A query about MRU

by on March 1, 2013 at 7:03 am in Economics, Education | Permalink

Christina asks on Twitter:

@tylercowen neat! #loyalreaderrequest: a post about how you all think about which courses to add?

The first prerequisite is that the teacher be interested in the material and familiar with current debates.  A second issue is that it be readily teachable on-line, though I don’t think it is yet clear which segments of economics fit this bill.  My suspicion is that extreme narrative material (economic history, history of economic thought) or purely technical material (“what are the mechanics of covered interest parity?”) will do best here, but that is unproven to say the least.  (If that is right, why quality of coverage should be non-monotonic in degree of narrative is an interesting question.)  Third, we would like to cover most courses and most fundamentals of economics, in due time, so in part these are issues of sequencing rather than either/or issues of coverage or not.

We will have many more videos coming up today, and in addition to the four new classes we are working on some forthcoming classes too.  When using the new MRU page, you can go through the menus.  Alternatively, I use visual fields differently than do most people, so I find it easiest to scroll down the page to the “All Videos” section and simply view the entire menu of choice.  Up to you.

JCE March 1, 2013 at 7:34 am

I’m curious, how much time do you dedicate to MRU (designing the courses, filming the videos etc) each day?

Christina March 1, 2013 at 10:46 am

Thanks for the post! Very much looking forward to the new material, however you sequence it.

Paul March 1, 2013 at 12:24 pm

It will be interesting to see how the bottom-up organic individual trial and error shoestring MRU pans out compared to the top-down planned systematic effort of, say, the Harvard-MIT effort. Traditional scholastic ethos vs. corporate U.

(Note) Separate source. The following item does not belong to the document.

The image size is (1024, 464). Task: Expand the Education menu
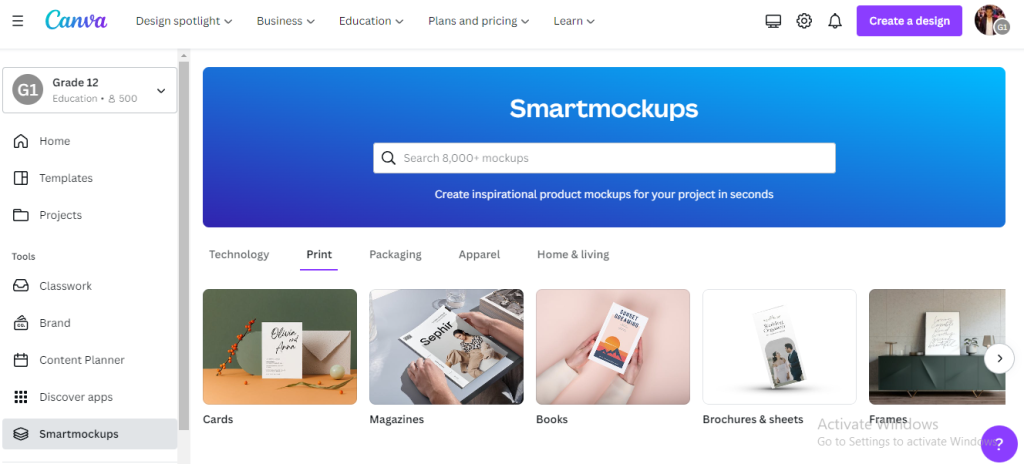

Ted Craig March 1, 2013 at 4:33 pm

I still don’t think either of you knows that much about the current state of media economics. In fact, having read this blog, both Alex and Tyler often express incredible ignorance, but feel free to shoot their mouths off. It’s entertaining, but not really educational. Kind of like listening to the guy at the end of the bar at your local tavern, only slightly smarter.